Dependency Management

We have a strict dependency policy for security and stability purposes.

Only necessary dependencies are accepted.

These must have a clear purpose for the project -- especially from external sources like the NPM.

Internal libraries

Our own modules are published as a build-time git submodules and are not available from the NPM.

Project Name Scope Purpose
@sendanor/typescript Full Stack General purpose utilities for logging, events, HTTP requests, etc.
@sendanor/matrix Full Stack Our extremely lightweight Matrix library which works also on embedded systems (OpenWRT)

The UI is split to three separate modules with an index project at @sendanor/ui:

Project Name Scope Purpose
@sendanor/ui-services Frontend Frontend services
@sendanor/ui-styles Frontend Frontend styles library
@sendanor/ui-components Frontend Frontend components library

Note!
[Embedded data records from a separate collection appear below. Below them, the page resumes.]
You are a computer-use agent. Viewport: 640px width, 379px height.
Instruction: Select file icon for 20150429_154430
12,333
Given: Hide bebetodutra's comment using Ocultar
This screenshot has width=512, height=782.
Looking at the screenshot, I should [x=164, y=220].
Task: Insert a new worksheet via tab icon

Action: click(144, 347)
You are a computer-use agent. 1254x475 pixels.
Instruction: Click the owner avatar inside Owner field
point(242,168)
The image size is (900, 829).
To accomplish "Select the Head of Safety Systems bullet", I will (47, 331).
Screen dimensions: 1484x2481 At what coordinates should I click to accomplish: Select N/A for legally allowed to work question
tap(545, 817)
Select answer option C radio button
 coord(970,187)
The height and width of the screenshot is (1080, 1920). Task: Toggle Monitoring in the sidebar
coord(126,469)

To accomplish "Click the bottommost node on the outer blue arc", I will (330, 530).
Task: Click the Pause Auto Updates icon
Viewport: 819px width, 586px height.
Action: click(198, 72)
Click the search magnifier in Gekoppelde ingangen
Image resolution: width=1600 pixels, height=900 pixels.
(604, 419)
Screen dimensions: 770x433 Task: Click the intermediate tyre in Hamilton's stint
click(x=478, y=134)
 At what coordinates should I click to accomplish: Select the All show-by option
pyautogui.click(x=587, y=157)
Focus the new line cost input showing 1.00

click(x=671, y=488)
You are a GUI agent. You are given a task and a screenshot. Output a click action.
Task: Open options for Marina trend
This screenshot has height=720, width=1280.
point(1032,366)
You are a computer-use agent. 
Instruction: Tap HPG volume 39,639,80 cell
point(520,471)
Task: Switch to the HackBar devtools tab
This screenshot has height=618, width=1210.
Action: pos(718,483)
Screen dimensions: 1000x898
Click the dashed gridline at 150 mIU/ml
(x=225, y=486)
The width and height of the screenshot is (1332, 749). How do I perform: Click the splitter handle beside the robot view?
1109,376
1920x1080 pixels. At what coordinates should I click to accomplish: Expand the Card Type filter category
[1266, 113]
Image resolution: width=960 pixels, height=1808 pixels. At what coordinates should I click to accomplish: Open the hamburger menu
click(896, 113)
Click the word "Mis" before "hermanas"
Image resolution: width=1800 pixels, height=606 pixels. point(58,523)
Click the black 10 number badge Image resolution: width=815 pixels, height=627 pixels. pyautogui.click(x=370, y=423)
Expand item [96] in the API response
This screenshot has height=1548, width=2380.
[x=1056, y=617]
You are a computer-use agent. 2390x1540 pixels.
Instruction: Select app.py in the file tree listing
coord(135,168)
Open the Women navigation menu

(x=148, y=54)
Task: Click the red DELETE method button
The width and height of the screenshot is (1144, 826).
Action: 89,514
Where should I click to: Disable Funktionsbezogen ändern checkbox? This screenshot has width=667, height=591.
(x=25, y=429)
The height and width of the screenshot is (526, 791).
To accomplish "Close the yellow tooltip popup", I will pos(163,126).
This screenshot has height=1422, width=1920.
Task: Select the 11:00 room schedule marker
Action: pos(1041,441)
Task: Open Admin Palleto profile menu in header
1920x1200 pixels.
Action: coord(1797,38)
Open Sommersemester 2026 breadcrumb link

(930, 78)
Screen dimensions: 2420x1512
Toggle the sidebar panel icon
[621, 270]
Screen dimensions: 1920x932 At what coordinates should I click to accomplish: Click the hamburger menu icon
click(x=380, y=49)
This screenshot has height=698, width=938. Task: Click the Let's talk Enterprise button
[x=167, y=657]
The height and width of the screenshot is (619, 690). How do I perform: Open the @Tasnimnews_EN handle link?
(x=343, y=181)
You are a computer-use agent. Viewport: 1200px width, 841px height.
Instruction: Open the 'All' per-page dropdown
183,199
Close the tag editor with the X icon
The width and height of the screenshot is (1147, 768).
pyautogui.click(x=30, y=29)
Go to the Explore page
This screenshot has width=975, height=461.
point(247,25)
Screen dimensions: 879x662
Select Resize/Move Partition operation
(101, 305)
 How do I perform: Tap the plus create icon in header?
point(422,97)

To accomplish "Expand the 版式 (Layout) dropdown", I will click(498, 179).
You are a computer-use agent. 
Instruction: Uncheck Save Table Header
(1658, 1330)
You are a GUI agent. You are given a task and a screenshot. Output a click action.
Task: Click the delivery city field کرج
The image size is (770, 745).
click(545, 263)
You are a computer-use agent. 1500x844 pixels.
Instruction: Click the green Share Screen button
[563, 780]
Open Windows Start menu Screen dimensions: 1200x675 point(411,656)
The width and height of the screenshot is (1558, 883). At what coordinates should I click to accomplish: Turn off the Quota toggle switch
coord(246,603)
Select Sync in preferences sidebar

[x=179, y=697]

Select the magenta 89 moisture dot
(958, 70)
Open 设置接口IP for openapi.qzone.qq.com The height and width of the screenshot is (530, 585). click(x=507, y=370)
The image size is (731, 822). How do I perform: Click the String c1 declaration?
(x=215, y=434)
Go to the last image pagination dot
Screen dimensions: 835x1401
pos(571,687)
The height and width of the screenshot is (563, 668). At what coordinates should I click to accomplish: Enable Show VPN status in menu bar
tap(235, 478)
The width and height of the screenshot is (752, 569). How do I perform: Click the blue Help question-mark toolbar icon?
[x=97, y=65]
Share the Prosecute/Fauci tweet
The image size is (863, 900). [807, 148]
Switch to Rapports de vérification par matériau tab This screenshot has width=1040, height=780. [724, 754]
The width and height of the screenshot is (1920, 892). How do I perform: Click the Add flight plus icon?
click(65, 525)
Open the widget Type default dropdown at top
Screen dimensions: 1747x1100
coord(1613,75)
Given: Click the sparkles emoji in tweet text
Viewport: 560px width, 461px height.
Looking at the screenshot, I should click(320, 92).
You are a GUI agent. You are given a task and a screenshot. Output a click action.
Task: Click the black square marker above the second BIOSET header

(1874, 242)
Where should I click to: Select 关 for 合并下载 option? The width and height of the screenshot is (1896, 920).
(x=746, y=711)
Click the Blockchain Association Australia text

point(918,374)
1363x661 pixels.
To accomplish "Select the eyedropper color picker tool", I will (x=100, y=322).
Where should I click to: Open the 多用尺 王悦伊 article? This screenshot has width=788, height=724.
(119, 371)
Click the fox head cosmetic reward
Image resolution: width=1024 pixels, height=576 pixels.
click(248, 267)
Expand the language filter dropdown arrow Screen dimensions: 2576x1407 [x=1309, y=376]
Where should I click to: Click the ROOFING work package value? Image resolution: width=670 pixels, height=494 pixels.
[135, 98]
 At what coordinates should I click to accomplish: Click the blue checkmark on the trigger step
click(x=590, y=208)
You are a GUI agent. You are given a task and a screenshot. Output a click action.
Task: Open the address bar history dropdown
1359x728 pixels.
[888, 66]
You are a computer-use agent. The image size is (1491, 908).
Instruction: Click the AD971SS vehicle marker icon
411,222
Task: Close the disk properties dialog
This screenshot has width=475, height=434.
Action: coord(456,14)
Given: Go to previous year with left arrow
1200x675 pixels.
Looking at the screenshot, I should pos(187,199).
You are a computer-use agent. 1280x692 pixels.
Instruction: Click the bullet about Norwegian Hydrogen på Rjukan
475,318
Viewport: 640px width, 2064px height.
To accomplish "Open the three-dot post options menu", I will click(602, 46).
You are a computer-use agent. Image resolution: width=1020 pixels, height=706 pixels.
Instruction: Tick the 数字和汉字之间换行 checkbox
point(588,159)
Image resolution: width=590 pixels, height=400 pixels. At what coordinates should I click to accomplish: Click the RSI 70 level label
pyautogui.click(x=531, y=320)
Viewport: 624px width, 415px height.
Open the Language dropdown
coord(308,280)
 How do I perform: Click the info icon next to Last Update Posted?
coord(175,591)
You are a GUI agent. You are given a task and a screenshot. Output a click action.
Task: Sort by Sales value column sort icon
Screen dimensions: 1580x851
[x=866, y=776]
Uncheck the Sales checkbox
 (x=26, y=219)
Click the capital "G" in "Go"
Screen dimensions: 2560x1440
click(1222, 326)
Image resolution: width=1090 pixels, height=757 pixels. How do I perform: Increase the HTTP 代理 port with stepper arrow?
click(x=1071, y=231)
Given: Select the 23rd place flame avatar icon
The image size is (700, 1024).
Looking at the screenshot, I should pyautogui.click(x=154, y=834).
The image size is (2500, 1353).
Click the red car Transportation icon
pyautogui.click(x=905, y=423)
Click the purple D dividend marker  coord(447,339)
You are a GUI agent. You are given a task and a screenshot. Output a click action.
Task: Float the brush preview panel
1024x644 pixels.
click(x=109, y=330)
The UI modules include code that's not considered stable at the moment.

Accepted external libraries

Project Name Package Name Scope Purpose
Lodash lodash Full Stack Extends JavaScript functionality
TypeScript typescript Full Stack Compiles TypeScript language to JavaScript
jest jest Full Stack Testing framework
ReactJS react
react-dom
Frontend User interface library for the Web
Create React App react-scripts Frontend Environment tools for React development
i18next i18next Frontend Internationalization library
React Router react-router-dom Frontend Library to implement routes on the client side
i18next node-sass Frontend Compiles SCSS to CSS
React Router Hash Link react-router-hash-link Frontend Enables hash based links in the app. You should prefer not to use hash based links, though.
ts-node ts-node Backend Enables TypeScript support for NodeJS
node-jws jws Full Stack JWT support for JavaScript

It's also acceptable to install @types/FOO dependencies for these projects to add the TypeScript support.

New dependencies

For specific purposes it's acceptable to introduce a new library.

You should consult the lead developer in that case.

Some general points to consider while choosing a library:

  • It should have a MIT license and other compatible ones
  • Prefer zero dep libraries. The module shouldn't have too many dependencies.
  • Prefer build time only libraries. We want to have the freedom to compile our code into single small deployable bundle which doesn't have too many dependencies.